For those surface materials mining activities that are proposed for highly sensitive areas, my department requires Historic Resources Impact Assessments prior to development impacts. These assessments are important as this industry’s activities result in total ground disturbance within project footprints. Due to the typical situation of these developments along major waterways, which are common locations for the discovery of both archaeological and palaeontological resources, these requirements regularly result in the unearthing of ancient artifacts and specimens. Recording and recovering these resources prior to development impacts, or requiring that developers avoid significant sites, ensures that Alberta’s historical record is preserved and protected. This is important, as these resources offer a window into the rich record of prehistoric life for which our province is justly famous and into the societies and cultures of the Indigenous peoples who have occupied this land for millennia.
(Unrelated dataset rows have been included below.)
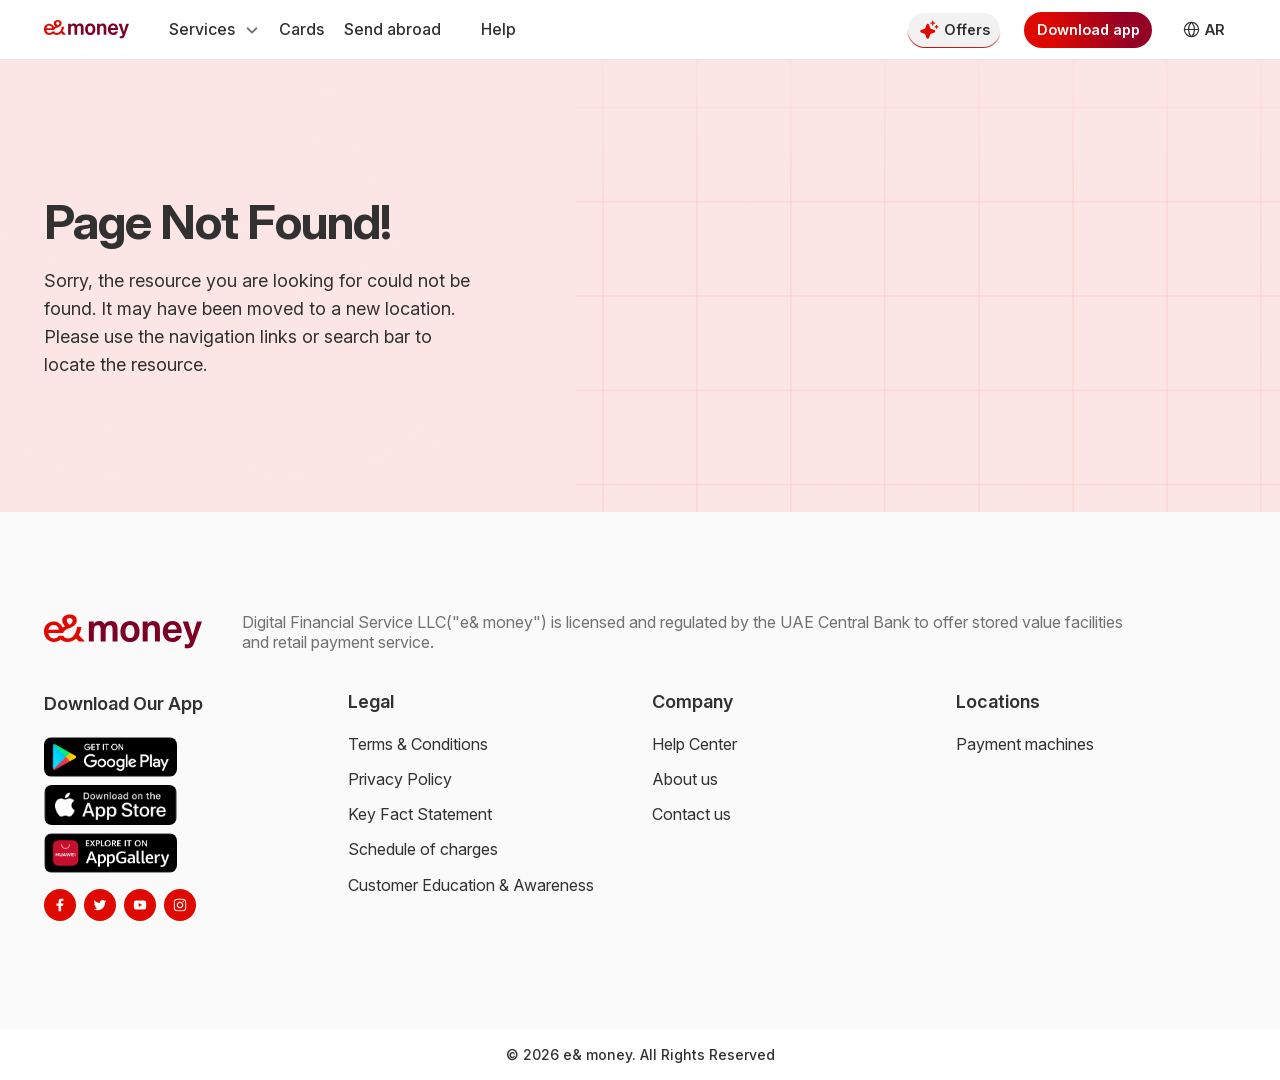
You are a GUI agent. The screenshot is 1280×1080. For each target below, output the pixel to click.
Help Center (694, 744)
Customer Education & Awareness (471, 885)
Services (214, 29)
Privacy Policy (400, 779)
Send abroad (392, 29)
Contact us (691, 814)
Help (498, 29)
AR (1194, 29)
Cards (301, 29)
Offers (967, 29)
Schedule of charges (423, 849)
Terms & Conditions (418, 744)
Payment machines (1025, 744)
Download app (1088, 29)
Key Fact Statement (420, 814)
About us (685, 779)
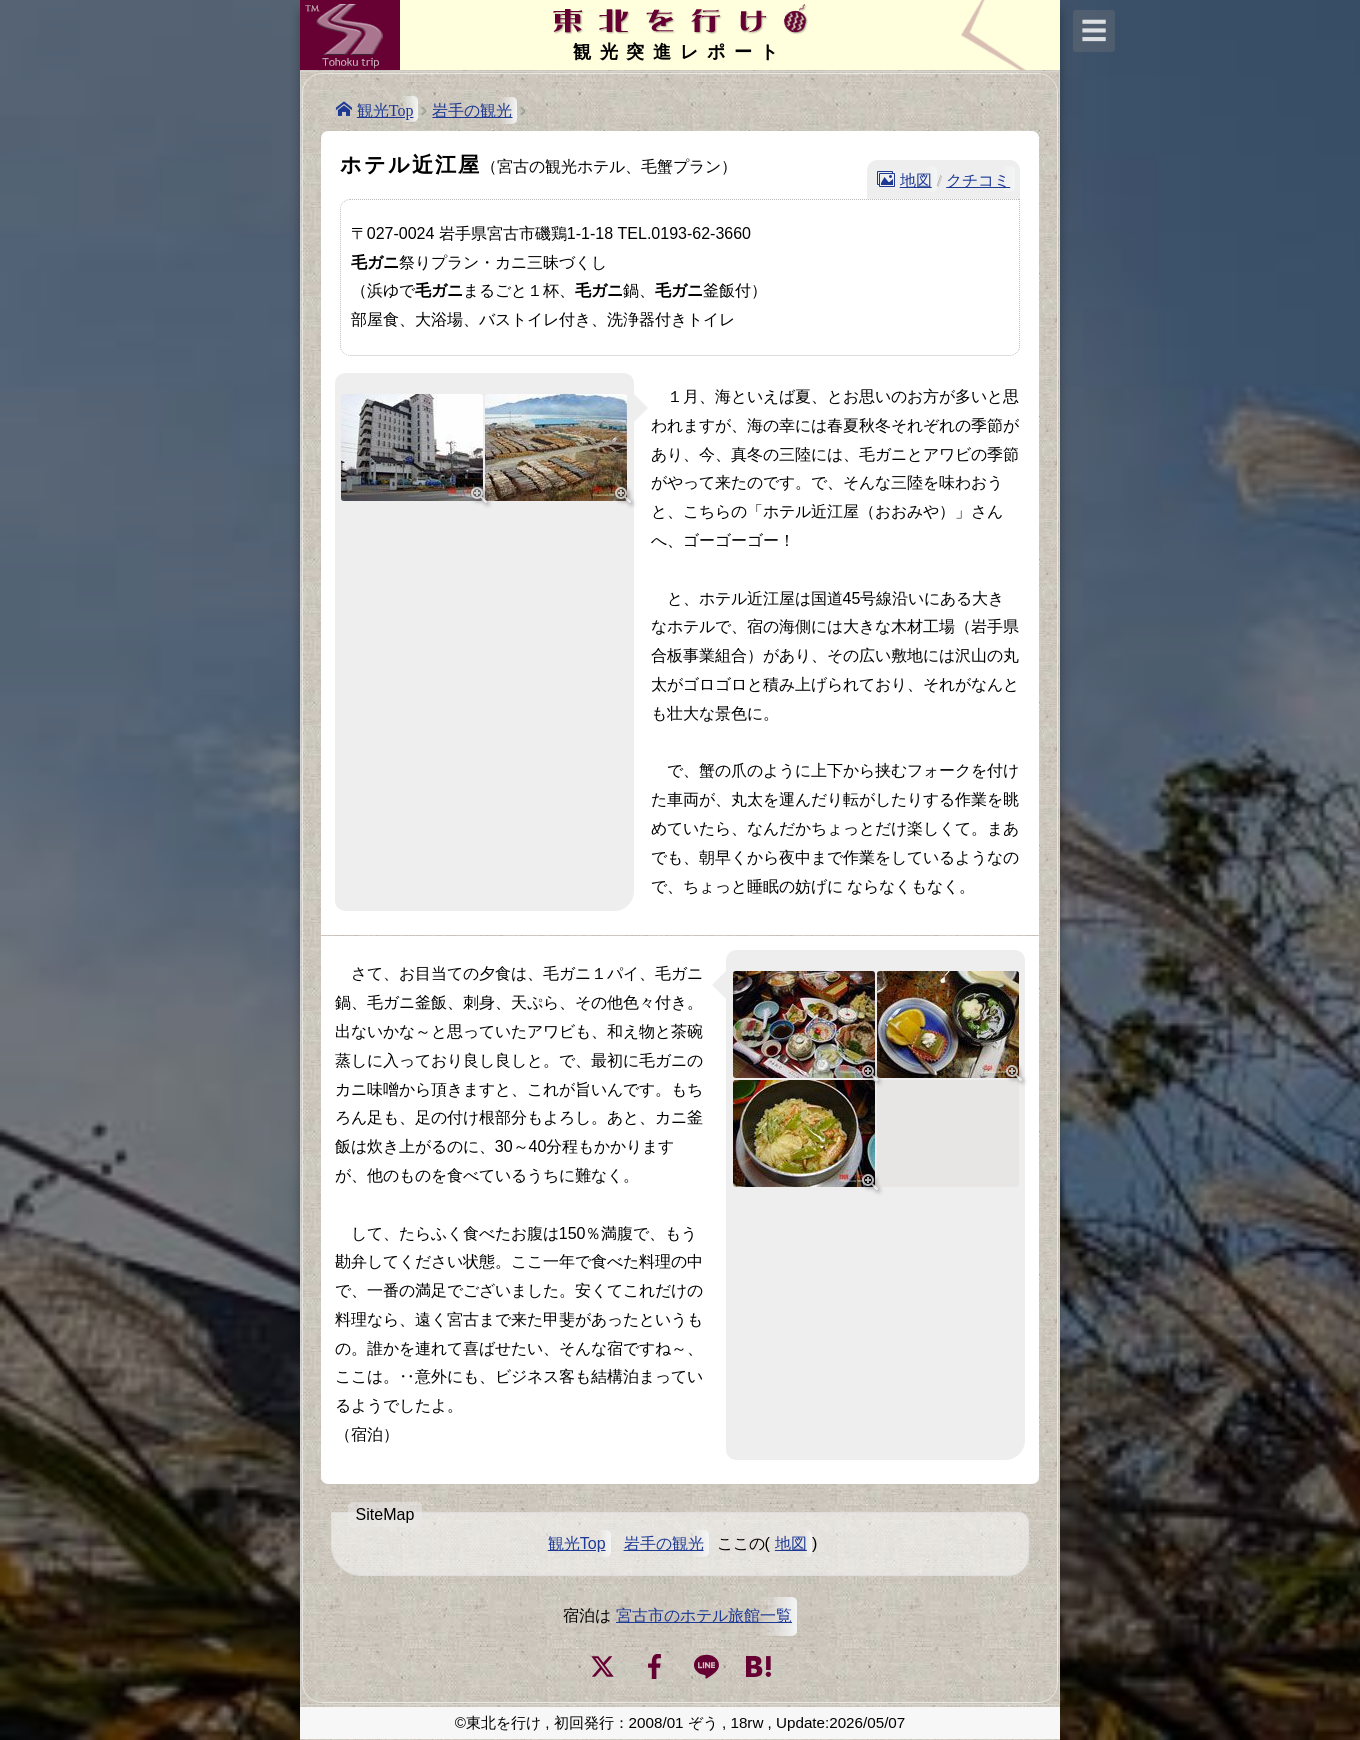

Alberta does not assume the responsibility for costs of Historical Resources Act requirements issued to developers, or provide payments to landowners in the rare cases when development does not proceed. The obligation of commercial developers to assume the costs associated with addressing Historical Resources Act requirements is standard across all industry sectors. It is common for other Government of Alberta regulatory departments to issue requirements that involve studies (e.g., slope stability, vegetation inventories, rare species surveys) for which the developer is expected to pay the costs. This approach is also employed in jurisdictions across Canada. Our program has operated successfully in this manner for several decades.
As you know, the Legislative Assembly has established a Select Special Committee on Real Property Rights which is exploring some of the issues you raise. The committee is slated to issue a final report in June 2022, and its findings will be reviewed by my department to determine if changes to our regulatory approach are appropriate.
The Government of Alberta response indicates that there are no plans to consider changes or revisions to the current assessment process under the Historical Resources Act which requires developers to conduct historical resource assessments in areas deemed as likely to contain such resources. The response also indicates no intention to develop a compensation mechanism for landowners in cases where property becomes undevelopable due to the discovery of historical resources.
RMA assigns this resolution a status of Intent Not Met and will continue to advocate for a mechanism to reduce the impacts of the historical resources assessment process on both landowners and developers.